### Yapılacak iş
Bakara suresinin 33. ayetini Arapça aslı ve Türkçe mealiyle veren metni, son cümlesinden sonra kaldığı yerden sürdürün.

BAKARA 33 |
قَالَ
يَا آدَمُ
أَنبِئْهُم
بِأَسْمَآئِهِمْ
فَلَمَّا
أَنبَأَهُمْ
بِأَسْمَآئِهِمْ
قَالَ أَلَمْ
أَقُل
لَّكُمْ
إِنِّي
أَعْلَمُ غَيْبَ
السَّمَاوَاتِ
وَالأَرْضِ
وَأَعْلَمُ
مَا تُبْدُونَ
وَمَا
كُنتُمْ
تَكْتُمُونَ |
33. "Ey Adem,
onlara isimlerini haber ver" diye buyurdu. O da onlara isimlerini haber
verdi. (Allah) buyurdu ki: "Size demedim mi ki gerçekten Ben göklerin ve
yerin gizliliklerini de bilirim, açıkladıklarınızı da gizlediklerinizi de
bilirim?"

### Kaynak malzeme
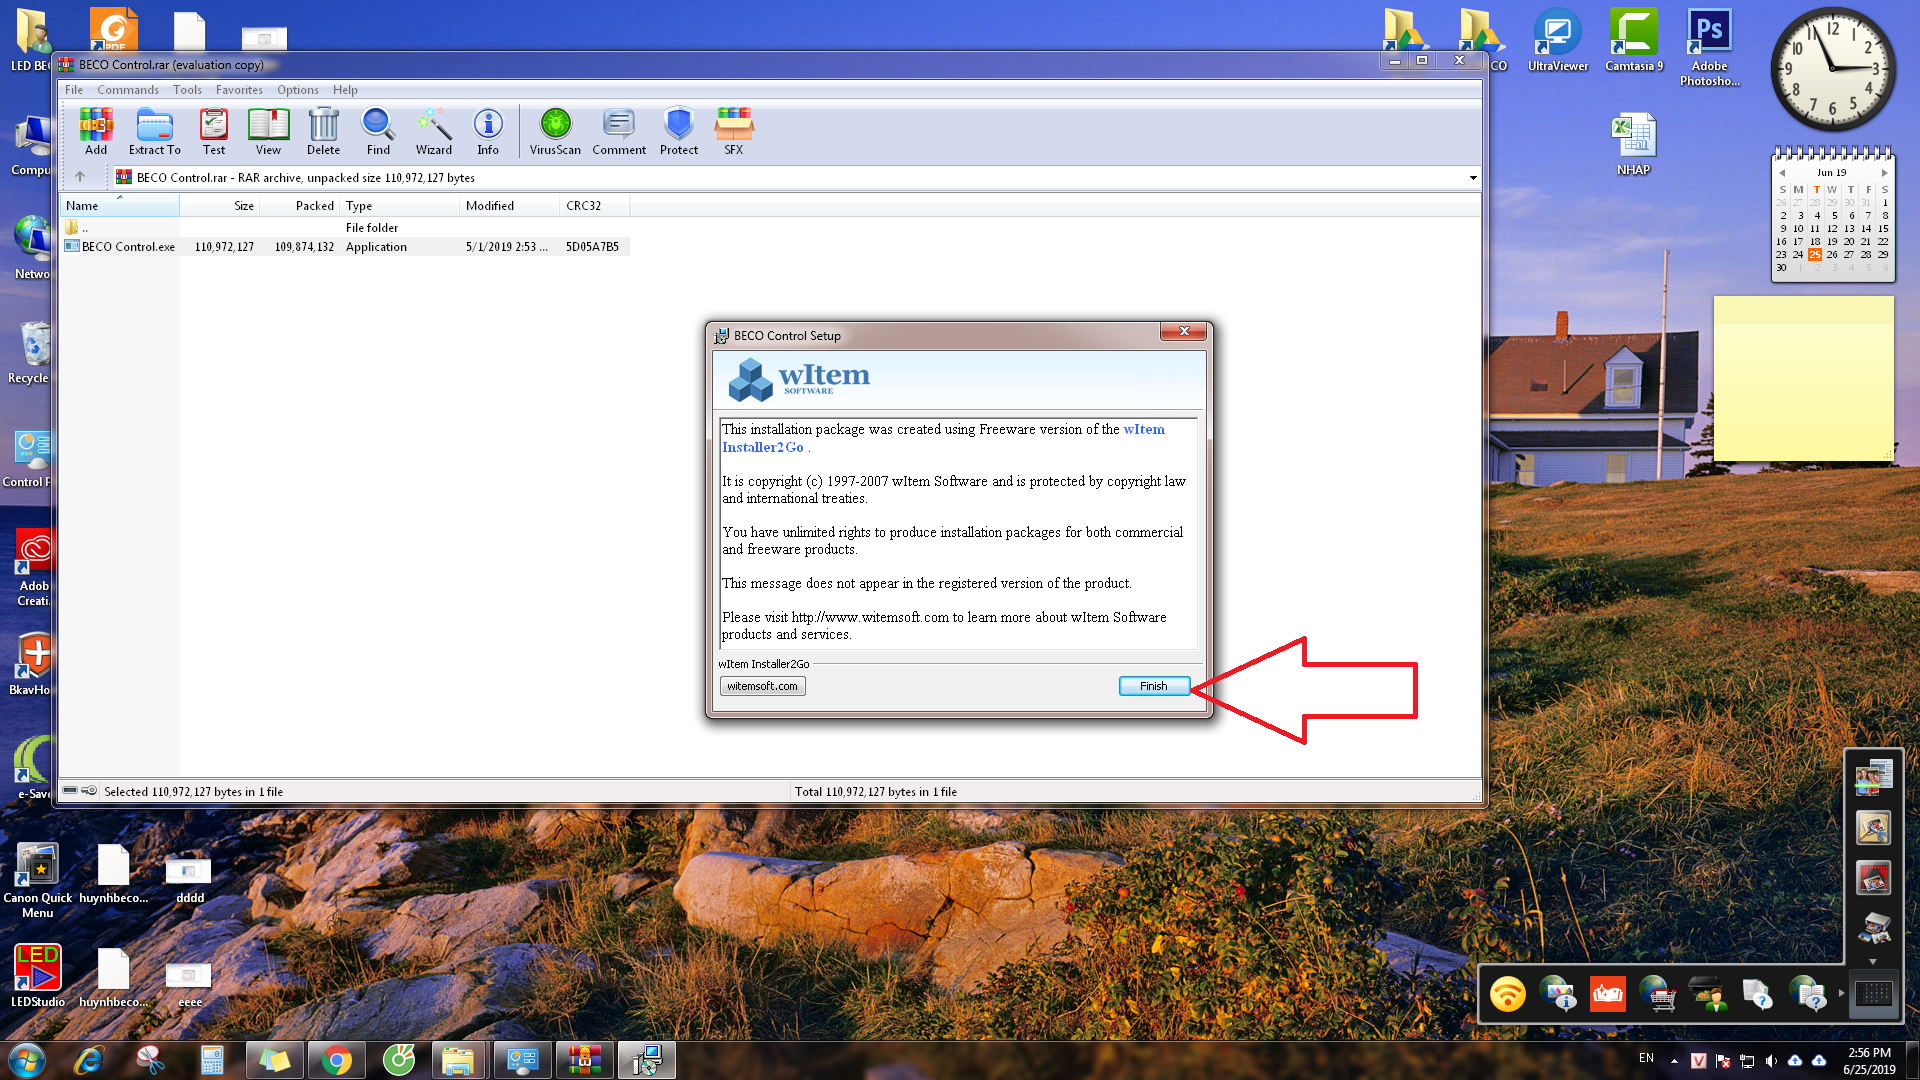Open the Comment tool
The width and height of the screenshot is (1920, 1080).
[619, 131]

### Görev çıktısı
Yüce Allah'ın bu
buyruğuna dair açıklamalarımızı beş başlık halinde sunacağız:
1- Eşyanın isimlerini Haber Vermesi:
2- Ayete Göre Bilginin ve Bilginlerin
Fazileti:
3- Melekler mi Daha Faziletlidir,
Ademoğulları mı?:
4- Gayb Bilgisi:
5- Açıklanan ve Gizlenen Şeyleri Allah
Bilir:
1- Eşyanın isimlerini
Haber Vermesi:
"Onlara isimlerini
haber ver" buyruğu ile Yüce Allah, isimleri meleklere arzettikten sonra
eşyanın isimlerini meleklere bildirmesini emretmiştir. Böylelikle meleklerin,
Yüce Allah'ın kendilerine sorduğu şeyler hakkında (Adem'in) daha bilgili
olduğunu bilsinler ve bununla Adem'in faziletine, şanının yüceliğine,
dikkatleri çekilmiş olsun. Yüce Allah, Adem'i meleklerin önüne geçirmek, Adem'e
secde etmelerini sağlamak, onları Adem'in öğrencisi yapmak ve ondan
öğrenmelerini emretmek suretiyle Adem onlardan daha faziletli olmuştur.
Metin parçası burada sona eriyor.